Ao mesmo tempo em que as sociedades têm se tornado mais frágeis, as potenciais ameaças estão se expandindo, se diversificando e ficando mais difíceis de detectar. A capacidade para lançar ataques cibernéticos que podem corromper essas vulnerabilidades estratégicas está chegando ao limite, isto é, os avanços tecnológicos estão fortalecendo grupos e indivíduos para diretamente ameaçar a segurança nacional e a estabilidade global, quando colocam em risco infraestruturas críticas.

As motivações para os ataques podem variar desde intenções estratégicas até políticas, financeiras, vingativas ou simplesmente a procura de aventuras. Em termos simples, a ameaça para a segurança nacional e a estabilidade global não está mais confinada a outras nações e seus exércitos, podendo ser incluídos nesse rol grupos ou indivíduos poderosos, como terroristas, insurgentes, organizações criminosas e gangues.
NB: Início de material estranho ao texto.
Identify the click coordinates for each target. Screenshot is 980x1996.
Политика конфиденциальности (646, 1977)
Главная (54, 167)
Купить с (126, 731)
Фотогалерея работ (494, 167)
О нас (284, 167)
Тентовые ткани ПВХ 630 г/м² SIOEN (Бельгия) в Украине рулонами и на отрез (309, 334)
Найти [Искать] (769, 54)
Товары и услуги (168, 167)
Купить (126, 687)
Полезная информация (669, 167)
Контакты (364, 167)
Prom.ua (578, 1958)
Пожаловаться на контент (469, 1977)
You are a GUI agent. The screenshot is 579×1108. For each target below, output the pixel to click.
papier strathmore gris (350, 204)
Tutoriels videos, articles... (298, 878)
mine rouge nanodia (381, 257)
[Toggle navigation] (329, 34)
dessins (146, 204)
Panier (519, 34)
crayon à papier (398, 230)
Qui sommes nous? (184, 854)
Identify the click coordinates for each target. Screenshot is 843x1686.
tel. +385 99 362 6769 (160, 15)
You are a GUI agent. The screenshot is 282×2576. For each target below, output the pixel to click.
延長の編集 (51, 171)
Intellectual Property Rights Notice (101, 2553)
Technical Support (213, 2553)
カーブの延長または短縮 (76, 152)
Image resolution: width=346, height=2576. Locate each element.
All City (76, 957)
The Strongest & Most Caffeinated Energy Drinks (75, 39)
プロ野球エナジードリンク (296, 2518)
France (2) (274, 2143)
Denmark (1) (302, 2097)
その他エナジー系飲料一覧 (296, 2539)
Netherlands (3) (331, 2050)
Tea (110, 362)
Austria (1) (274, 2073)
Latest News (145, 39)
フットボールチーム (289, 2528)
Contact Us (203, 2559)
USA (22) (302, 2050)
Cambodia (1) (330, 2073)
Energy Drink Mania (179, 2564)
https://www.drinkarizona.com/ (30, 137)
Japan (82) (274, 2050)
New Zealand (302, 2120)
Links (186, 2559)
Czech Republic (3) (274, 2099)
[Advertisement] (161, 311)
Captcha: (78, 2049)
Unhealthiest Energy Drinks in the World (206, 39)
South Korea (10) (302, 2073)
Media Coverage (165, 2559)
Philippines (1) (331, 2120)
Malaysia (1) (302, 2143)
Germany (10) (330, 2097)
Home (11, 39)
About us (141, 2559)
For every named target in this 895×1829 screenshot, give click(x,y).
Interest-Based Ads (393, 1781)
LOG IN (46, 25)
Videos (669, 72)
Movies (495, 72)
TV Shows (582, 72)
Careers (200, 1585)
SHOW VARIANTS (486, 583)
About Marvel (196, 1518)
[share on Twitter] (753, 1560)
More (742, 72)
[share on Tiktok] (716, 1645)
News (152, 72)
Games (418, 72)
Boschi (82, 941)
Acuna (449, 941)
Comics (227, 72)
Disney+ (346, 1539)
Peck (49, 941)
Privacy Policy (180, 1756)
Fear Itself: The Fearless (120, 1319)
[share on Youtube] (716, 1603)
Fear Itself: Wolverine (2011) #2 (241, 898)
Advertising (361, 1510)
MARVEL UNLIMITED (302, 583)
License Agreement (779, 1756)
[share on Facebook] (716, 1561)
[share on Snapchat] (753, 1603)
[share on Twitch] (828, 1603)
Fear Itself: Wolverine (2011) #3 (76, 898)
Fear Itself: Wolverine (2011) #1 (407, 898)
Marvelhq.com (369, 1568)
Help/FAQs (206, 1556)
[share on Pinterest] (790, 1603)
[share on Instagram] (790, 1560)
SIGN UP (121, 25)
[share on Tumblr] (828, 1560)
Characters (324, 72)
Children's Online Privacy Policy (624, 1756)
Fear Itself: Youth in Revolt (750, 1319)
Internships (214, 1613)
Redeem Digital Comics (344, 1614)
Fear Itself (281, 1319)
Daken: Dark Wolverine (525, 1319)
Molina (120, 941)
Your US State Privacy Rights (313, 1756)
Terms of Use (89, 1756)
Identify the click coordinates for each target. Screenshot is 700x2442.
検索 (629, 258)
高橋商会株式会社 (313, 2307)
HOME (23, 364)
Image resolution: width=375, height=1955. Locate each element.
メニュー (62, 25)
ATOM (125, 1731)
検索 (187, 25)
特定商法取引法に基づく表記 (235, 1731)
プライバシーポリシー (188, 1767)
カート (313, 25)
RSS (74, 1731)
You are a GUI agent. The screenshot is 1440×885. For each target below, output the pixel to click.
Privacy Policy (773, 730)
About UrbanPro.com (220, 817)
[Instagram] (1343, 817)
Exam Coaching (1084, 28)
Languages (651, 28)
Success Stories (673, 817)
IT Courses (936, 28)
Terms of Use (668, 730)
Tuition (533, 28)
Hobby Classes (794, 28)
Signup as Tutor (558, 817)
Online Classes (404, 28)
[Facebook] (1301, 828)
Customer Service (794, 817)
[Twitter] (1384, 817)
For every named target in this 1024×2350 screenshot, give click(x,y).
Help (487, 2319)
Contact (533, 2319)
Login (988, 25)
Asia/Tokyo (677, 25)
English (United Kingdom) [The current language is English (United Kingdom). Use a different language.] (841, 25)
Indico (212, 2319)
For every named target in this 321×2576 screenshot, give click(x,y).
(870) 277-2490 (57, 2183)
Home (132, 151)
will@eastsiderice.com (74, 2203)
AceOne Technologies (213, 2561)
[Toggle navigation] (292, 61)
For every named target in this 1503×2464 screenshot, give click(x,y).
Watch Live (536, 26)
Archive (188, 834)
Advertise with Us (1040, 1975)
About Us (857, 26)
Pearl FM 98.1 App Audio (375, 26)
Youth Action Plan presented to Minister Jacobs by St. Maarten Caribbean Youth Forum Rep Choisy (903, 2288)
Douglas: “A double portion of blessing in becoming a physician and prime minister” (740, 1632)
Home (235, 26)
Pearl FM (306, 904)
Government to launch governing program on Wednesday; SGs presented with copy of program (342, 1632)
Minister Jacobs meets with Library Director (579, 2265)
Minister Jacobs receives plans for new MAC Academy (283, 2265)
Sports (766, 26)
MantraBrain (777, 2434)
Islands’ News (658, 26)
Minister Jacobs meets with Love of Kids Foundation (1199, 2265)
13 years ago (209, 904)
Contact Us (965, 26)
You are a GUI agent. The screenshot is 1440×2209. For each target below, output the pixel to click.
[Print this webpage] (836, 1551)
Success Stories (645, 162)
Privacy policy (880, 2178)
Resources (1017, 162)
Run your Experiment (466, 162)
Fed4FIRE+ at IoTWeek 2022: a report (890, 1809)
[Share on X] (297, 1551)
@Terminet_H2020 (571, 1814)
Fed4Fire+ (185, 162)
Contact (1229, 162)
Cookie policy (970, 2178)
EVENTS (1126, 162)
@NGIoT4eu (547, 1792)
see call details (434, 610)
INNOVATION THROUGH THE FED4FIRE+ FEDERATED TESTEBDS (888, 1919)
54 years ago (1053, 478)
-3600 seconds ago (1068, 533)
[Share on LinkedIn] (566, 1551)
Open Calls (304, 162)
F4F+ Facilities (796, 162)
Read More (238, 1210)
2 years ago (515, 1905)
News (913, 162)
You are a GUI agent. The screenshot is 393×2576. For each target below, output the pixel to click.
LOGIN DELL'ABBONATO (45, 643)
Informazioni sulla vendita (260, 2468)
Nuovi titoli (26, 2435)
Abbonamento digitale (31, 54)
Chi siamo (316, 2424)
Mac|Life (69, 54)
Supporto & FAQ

William Crowell, ex-diretor assistente da Agência de Segurança Nacional dos EUA afirma que “Para evitar ou burlar completamente normas jurídicas internacionais sobre guerra, os países podem patrocinar, incentivar ou simplesmente tolerar ataques cibernéticos ou espionagem realizados por grupos privados contra seus inimigos”.

O impacto de um ataque cibernético a infraestruturas críticas de um Estado pode desestabilizar vários sistemas cruciais para o devido funcionamento da sociedade como nós a conhecemos. É importante frisar que esse cenário não é fruto da imaginação popular, mas algo que já está acontecendo, inclusive dentro do nosso próprio país. Entretanto, ainda não estamos habilitados a tomar as devidas medidas repressivas e de contra-ataque. É necessária uma cooperação entre as esferas públicas e privadas para uma efetiva política de proteção contra essa novel modalidade criminosa. Nas palavras do Relatório de Criminologia Virtual de 2009, da empresa Mcafee: “O conflito cibernético internacional chegou ao ponto de não ser mais apenas uma teoria, mas uma ameaça significativa com a qual os países já estão lutando a portas fechadas”. 

*   Advogado do escritório Opice Blum Advogados Associados. Mestrando em Direito Constitucional pela Universidade Federal do Ceará (UFC); Membro do Comitê de Crimes Eletrônicos da OAB-SP; Membro da Comissão de Informática Jurídica da OAB-CE; Professor da Pós-Graduação em Processo Civil da Escola Superior de Magistratura do Ceará (ESMEC).